MÉXICO,DF., 3 de septiembre de 2015.- La violencia es el hilo conductor entre la infancia de la estrella de Hollywood, Rita Hayworth, un grupo de bordadoras de huipiles de la región de Pátzcuaro y dos hermanas parisinas, quienes forman parte de La Estirpe del Silencio, la reciente novela escrita por Sandra Lorenzano.

La historia de la bailarina de 13 años de edad Margarita Cansino hasta convertirse en la actriz Rita Hayworth,  le sirve a Lorenzano para presentar un personaje al que considera un símbolo idóneo para mostrar al lector la violencia que enfrentan las mujeres desde el siglo pasado.

“Es una violencia que no es nueva pero que alcanza niveles aterradores y no puede generar tanta apatía por parte de nosotros”, señala la doctora en Letras egresada de la UNAM en entrevista con Quadratín México.

La escritora recrea hechos reales ocurridos en la década de los años 30 en el Casino de Agua Caliente, ubicado en Tijuana, Baja California,  el cual fue el centro nocturno más fastuoso a principios del siglo 20,  y contaba con pistas de aterrizaje para el arribo de magnates  y productores cinematográficos de Hollywood quienes eran asiduos a espectáculos musicales como el que formaba la adolescente Margarita con su padre el bailarín Eduardo Cansino.

“Su padre era un bailarín que consagró su vida para que Margarita se convirtiera en una estrella, y con este motivo abusaba de ella y la prostituía como una forma de buscar un productor que pudiera impulsar la carrera soñada”, refiere la también vicerrectora  de la Universidad del Claustro de Sor Juana.

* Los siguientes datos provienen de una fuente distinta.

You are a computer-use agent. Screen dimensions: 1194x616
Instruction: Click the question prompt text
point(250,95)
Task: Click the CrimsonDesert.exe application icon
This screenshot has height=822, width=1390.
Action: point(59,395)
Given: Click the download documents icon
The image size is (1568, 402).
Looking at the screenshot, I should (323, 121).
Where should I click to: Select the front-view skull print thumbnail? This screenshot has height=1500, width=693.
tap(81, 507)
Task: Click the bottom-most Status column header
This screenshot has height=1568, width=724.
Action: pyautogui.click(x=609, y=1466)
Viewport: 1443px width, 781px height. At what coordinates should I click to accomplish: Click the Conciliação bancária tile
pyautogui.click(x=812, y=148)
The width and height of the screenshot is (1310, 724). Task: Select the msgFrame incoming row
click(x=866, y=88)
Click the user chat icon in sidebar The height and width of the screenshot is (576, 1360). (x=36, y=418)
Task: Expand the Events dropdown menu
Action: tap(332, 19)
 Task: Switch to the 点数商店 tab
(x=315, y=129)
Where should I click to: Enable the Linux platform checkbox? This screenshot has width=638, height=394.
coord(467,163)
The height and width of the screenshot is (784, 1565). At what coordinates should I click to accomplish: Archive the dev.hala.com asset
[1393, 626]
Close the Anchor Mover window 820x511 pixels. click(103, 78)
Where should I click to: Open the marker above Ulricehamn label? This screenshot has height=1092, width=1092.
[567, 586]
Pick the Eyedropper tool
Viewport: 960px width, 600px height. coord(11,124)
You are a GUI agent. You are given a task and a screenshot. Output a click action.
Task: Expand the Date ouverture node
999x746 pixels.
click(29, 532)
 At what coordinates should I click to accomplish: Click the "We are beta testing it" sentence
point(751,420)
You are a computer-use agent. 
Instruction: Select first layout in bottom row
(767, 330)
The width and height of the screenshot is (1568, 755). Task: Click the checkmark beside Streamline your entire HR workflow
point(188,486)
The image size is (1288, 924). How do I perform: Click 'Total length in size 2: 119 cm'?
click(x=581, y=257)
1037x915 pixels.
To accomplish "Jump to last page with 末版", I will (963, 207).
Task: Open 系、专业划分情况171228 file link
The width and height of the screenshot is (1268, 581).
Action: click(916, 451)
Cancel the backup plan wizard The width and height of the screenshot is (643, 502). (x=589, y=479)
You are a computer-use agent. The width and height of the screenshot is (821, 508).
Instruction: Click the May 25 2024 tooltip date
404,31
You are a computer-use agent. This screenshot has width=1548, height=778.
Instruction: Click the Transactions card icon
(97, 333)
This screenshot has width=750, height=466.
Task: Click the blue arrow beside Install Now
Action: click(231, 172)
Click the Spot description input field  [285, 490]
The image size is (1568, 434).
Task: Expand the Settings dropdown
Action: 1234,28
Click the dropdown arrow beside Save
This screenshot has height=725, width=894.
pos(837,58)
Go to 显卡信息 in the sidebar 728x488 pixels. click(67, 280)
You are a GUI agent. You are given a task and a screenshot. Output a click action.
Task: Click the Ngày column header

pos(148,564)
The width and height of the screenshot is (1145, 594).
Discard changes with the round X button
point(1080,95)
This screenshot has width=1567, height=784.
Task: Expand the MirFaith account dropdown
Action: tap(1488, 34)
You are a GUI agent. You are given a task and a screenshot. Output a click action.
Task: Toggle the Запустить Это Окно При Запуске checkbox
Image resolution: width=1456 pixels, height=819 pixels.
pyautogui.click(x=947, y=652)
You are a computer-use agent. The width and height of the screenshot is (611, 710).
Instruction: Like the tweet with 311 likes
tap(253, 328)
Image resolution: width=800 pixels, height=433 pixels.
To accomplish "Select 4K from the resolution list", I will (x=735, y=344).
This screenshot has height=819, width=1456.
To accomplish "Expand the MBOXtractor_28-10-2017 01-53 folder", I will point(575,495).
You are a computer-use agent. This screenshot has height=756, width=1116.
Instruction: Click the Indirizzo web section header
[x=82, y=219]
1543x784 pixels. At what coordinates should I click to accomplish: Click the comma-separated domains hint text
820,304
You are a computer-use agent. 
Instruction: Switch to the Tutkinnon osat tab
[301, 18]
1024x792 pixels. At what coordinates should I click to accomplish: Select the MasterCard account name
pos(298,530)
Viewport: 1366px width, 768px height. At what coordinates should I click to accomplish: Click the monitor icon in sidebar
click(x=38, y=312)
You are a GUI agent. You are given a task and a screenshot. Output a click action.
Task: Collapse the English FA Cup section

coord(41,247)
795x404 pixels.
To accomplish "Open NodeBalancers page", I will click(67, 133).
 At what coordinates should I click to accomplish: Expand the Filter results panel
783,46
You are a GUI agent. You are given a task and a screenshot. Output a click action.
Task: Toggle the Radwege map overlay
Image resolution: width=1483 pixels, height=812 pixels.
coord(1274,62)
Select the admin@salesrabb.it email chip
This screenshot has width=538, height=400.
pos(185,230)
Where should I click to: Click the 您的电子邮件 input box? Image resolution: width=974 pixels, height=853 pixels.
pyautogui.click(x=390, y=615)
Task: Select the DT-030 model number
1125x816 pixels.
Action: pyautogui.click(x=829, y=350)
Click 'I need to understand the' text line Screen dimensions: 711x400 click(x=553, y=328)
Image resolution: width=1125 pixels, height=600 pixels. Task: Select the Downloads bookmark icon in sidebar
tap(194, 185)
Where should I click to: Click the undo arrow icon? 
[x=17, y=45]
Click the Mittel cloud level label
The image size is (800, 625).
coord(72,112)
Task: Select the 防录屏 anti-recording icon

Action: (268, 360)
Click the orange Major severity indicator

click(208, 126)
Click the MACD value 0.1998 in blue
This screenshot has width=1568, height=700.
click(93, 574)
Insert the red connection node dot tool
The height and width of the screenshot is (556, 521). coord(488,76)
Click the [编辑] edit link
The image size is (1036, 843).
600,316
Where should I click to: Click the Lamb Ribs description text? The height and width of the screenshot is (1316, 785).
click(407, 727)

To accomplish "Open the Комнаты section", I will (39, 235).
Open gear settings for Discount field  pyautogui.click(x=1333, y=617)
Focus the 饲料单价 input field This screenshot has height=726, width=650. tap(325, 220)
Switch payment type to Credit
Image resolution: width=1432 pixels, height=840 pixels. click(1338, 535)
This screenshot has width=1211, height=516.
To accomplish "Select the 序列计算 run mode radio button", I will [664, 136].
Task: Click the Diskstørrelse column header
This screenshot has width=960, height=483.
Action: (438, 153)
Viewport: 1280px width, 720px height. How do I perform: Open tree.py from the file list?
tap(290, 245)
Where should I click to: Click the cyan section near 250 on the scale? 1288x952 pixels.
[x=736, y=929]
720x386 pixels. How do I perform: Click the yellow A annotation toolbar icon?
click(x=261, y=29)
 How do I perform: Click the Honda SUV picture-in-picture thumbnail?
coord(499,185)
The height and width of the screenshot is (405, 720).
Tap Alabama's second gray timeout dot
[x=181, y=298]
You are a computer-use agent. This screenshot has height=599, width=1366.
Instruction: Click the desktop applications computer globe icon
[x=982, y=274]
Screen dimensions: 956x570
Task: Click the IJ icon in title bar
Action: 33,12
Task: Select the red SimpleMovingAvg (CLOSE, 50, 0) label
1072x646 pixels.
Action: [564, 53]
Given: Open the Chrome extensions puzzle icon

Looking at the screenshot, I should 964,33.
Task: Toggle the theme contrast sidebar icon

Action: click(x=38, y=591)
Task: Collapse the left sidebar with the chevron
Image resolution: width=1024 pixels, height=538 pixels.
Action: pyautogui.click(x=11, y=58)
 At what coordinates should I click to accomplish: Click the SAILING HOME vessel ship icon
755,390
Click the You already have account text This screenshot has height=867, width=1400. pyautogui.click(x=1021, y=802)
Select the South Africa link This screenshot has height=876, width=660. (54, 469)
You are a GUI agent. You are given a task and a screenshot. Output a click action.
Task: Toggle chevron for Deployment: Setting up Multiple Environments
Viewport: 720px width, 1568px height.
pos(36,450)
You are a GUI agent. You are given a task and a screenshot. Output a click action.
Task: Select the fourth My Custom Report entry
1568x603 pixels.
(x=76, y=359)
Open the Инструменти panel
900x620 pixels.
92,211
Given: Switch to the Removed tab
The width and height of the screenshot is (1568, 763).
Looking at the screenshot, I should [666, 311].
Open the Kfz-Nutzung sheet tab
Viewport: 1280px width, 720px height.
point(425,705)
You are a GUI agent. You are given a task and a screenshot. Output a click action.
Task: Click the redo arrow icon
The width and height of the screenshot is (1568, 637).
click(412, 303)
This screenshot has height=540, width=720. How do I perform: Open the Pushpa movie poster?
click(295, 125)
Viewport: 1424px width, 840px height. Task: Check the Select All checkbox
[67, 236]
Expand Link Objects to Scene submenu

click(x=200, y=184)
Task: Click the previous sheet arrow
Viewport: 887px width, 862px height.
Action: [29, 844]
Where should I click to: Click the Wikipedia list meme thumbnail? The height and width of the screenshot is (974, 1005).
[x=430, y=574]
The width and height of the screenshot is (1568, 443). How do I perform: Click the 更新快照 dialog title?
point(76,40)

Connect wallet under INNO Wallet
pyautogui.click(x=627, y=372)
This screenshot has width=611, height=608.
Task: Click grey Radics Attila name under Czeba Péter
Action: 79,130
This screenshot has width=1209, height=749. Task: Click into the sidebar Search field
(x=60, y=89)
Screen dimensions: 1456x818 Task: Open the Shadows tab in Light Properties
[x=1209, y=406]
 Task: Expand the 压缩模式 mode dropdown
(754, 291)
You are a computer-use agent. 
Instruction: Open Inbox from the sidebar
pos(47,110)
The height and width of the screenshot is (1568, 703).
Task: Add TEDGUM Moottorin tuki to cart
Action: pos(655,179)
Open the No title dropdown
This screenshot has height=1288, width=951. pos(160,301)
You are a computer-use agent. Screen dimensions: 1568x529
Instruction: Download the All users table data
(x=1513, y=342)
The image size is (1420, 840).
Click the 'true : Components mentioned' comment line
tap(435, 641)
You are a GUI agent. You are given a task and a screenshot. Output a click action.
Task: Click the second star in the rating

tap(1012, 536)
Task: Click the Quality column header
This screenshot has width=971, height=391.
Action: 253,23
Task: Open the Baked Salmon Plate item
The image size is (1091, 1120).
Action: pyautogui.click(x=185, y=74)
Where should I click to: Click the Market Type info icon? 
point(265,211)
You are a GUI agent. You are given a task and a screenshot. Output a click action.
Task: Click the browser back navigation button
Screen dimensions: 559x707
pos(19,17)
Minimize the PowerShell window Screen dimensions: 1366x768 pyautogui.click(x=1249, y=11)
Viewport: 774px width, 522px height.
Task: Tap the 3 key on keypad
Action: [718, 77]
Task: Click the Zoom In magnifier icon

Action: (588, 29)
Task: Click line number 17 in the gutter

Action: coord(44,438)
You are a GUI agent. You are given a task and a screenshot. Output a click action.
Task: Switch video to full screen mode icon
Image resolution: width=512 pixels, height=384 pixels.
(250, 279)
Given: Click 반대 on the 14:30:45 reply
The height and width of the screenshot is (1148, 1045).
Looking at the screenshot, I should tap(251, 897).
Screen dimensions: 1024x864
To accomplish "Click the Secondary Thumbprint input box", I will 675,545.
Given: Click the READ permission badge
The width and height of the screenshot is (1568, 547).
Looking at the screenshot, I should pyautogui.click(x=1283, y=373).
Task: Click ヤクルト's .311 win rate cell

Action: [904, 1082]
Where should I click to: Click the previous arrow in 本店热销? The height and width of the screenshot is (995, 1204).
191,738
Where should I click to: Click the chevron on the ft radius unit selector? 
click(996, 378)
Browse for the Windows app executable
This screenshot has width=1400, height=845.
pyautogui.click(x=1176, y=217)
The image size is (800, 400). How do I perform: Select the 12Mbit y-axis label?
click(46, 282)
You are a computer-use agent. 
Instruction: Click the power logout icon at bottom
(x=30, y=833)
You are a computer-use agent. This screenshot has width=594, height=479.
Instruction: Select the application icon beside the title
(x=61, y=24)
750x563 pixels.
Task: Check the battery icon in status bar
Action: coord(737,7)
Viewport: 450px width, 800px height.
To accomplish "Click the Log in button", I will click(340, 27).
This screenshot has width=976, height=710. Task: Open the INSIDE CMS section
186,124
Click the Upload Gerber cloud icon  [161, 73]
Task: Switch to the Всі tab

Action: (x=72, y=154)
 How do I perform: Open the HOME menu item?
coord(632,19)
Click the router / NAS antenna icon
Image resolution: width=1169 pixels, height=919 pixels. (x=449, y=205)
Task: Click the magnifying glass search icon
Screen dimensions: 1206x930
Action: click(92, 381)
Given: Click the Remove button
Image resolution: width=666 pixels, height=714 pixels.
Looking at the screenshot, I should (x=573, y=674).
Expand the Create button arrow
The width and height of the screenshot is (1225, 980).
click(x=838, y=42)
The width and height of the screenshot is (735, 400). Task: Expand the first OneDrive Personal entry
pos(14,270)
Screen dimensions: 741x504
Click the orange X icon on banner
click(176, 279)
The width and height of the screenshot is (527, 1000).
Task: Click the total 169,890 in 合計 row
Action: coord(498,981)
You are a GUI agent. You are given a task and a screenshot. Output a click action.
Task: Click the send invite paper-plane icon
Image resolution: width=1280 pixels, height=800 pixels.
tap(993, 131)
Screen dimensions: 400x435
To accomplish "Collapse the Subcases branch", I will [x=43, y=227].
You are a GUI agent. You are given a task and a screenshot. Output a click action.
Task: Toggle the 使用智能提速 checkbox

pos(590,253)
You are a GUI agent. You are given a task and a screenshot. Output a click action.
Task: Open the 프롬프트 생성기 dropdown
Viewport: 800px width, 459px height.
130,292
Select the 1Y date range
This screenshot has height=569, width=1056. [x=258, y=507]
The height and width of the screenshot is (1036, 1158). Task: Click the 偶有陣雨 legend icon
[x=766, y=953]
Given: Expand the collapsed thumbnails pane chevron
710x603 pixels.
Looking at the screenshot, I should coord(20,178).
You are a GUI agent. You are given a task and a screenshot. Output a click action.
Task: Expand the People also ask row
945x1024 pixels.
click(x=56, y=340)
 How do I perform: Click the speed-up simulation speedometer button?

La autora del libro -publicado por Seix Barral- abunda que La Estirpe del Silencio descubre que detrás de la imagen de la mujer súper sensual, la más amada y deseada, a quien llamaban la Diosa de Fuego o la Diosa del Amor, a quien también tiñen de pelirroja para que luzca como latina -según los cánones de Hollywood-  es una mujer que proviene de una historia de dolor y tristeza.

“Rita es el personaje perfecto para encarnar a todas la mujeres que han sufrido algún tipo de violencia, pero también en la novela se cruzan la historia de otras mujeres que reaccionan de diferente manera a la violencia”.

La trama también llega hasta finales del siglo 20 -añade Lorenzano- y se cruza con la historia de un grupo de mujeres bordadoras del Lago de Pátzcuaro, quienes aunque son personajes incidentales, muestran otros caminos de como las mujeres hacen frente a la violencia, en este caso bordando huipiles.

Con esta novela Lorenzano afirma que se acerca “a una generación de nuevos lectores que pueden ayudar a ir transformando la realidad”.